With a little practice these methods will quickly become second nature. 

Friday, November 9, 2012

Eating Difficult Foods: Spaghetti and Peas

Facing a dinner plate filled with unfamiliar foods can be unnerving especially during a formal dinner or business lunch.  Equally challenging are those foods we eat frequently but are known to squirt, spray, or splatter. Knowing how to eat these difficult foods can really make all the difference between having a miserable time or a fabulous one.

Seldom are we faced with peeling an orange using only a fork and knife, a skill that can be quickly acquired with a bit of practice. But we do encounter other foods that can be challenging. Today I address spaghetti and peas.

When eating spaghetti, unless you are a child, do not cut the pasta. Likewise, do not snap it in half before cooking it. This delightful food is meant to be twirled. Though some people will correctly argue that Italians would never twirl spaghetti on a spoon, it is a method used widely especially in North America. Capturing a few strands with your fork tines and twirling them near the inner rim of your plate also ensures a safe journey to the mouth. If the spaghetti is in a broth like sauce, no one should wince if you use a spoon for twirling. The objective is to avoid splattering yourself or your neighbors.

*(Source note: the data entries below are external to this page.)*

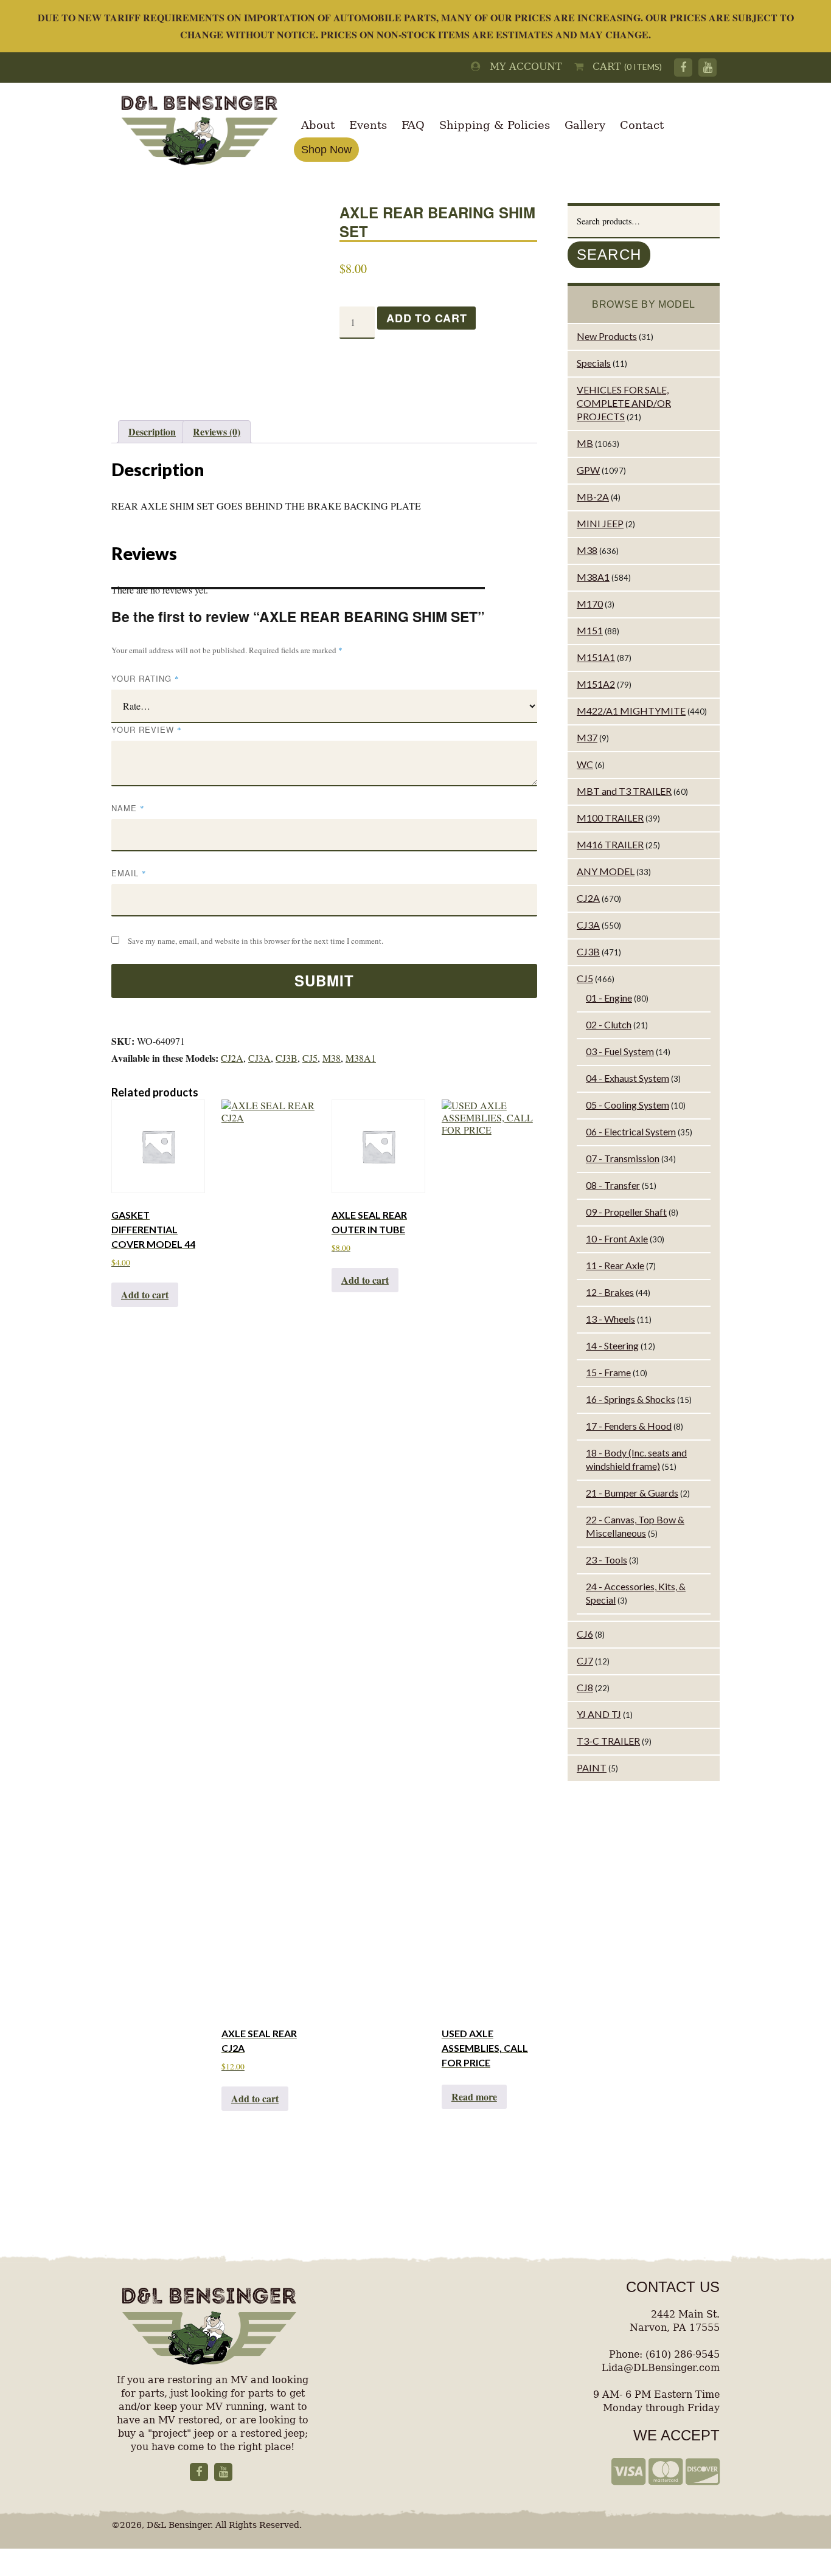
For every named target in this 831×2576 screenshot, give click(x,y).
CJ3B (286, 1057)
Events (368, 125)
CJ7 (585, 1660)
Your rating (145, 678)
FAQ (413, 125)
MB (585, 443)
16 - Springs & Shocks (630, 1399)
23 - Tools (606, 1559)
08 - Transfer (613, 1185)
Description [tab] (152, 431)
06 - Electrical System (631, 1131)
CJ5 (310, 1057)
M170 (590, 603)
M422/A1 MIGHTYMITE (631, 710)
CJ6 (585, 1633)
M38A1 (361, 1057)
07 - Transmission (622, 1158)
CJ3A (259, 1057)
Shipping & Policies (494, 125)
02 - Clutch (608, 1024)
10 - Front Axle (617, 1238)
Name (128, 808)
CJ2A (232, 1057)
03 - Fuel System (620, 1051)
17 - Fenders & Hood (629, 1426)
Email (129, 873)
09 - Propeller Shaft (626, 1211)
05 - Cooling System (627, 1104)
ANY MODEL (606, 871)
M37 (587, 737)
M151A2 (596, 684)
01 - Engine (609, 997)
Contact (642, 125)
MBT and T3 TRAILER (624, 791)
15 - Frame (608, 1372)
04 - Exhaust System (627, 1078)
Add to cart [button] (145, 1294)
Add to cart (426, 318)
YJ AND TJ (599, 1714)
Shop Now (326, 150)
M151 (590, 630)
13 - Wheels (610, 1318)
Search (609, 254)
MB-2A (593, 496)
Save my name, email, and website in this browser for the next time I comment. (255, 940)
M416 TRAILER (610, 844)
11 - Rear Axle (615, 1265)
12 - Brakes (610, 1292)
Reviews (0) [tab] (216, 431)
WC (585, 764)
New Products (607, 336)
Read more (474, 2096)
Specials (594, 363)
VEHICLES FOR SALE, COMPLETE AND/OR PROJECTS (624, 403)
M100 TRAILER (610, 817)
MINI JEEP (600, 523)
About (318, 125)
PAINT (592, 1767)
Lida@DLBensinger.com (661, 2367)
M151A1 (596, 657)
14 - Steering (612, 1345)
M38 (331, 1057)
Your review (146, 729)
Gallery (585, 125)
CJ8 (585, 1687)
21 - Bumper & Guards (632, 1492)
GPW (588, 470)
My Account (521, 66)
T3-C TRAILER (608, 1741)
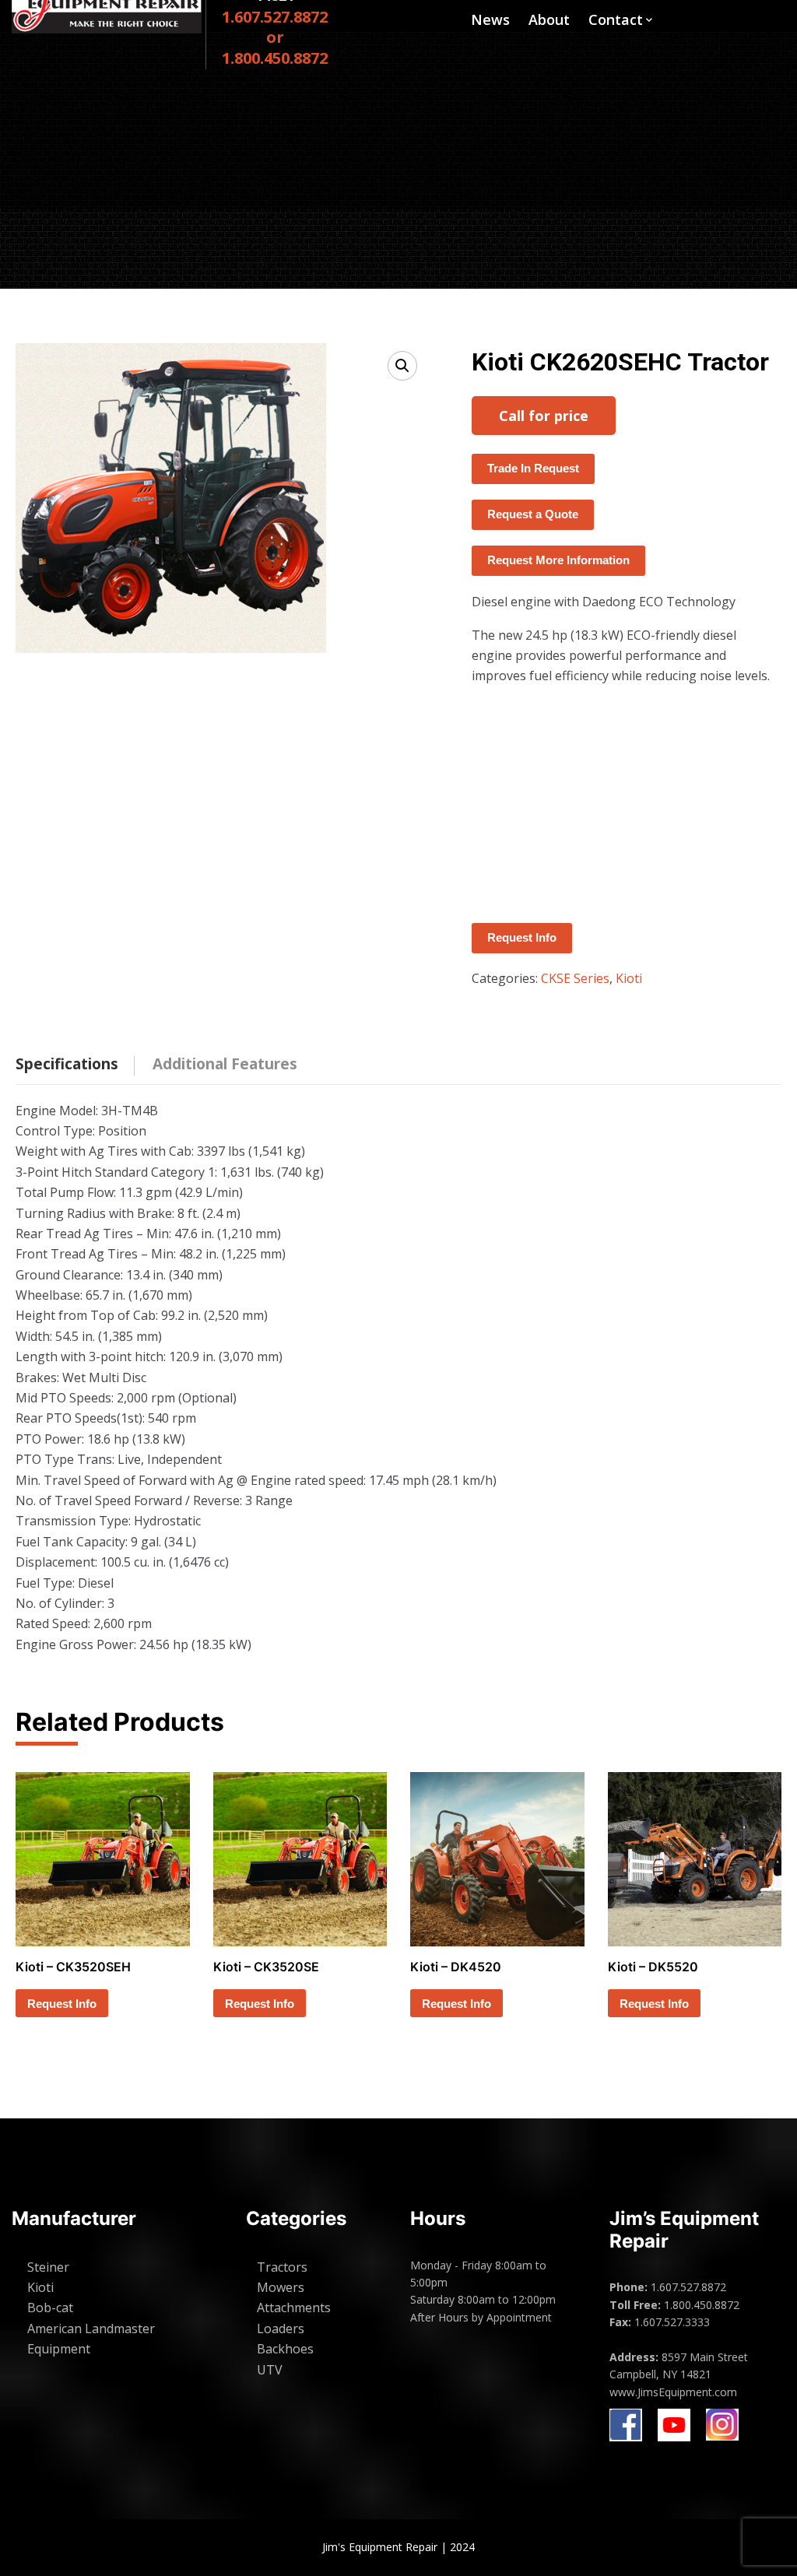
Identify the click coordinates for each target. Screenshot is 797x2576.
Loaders (280, 2328)
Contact (615, 19)
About (549, 19)
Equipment (58, 2348)
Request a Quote (532, 514)
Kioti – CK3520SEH (73, 1966)
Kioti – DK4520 (455, 1966)
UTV (270, 2369)
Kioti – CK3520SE (266, 1966)
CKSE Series (575, 978)
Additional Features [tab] (225, 1064)
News (490, 19)
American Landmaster (91, 2328)
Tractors (282, 2267)
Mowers (280, 2287)
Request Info (521, 937)
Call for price (543, 415)
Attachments (294, 2307)
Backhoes (285, 2348)
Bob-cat (50, 2307)
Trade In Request (533, 468)
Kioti (629, 978)
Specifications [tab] (67, 1064)
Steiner (48, 2267)
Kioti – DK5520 (653, 1966)
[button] (402, 366)
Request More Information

Peas roll. They can seem to come alive on your plate and roll around as if to escape capture. Similar to not cutting your spaghetti, do not mash your peas on your plate. There are other far less barbaric and successful methods. Spearing for example is perfectly acceptable. Incorporating peas with other foods simultaneously on your fork is always helpful. Americans though can mount quite a pile on their forks with the aid of either a knife or small piece of bread, a wonderful edible pusher. I find they attach handily to mashed potatoes or almost anything with a bit of sauce. Do not fall prey to the practical trap of using a spoon to eat peas, unless you are a small child.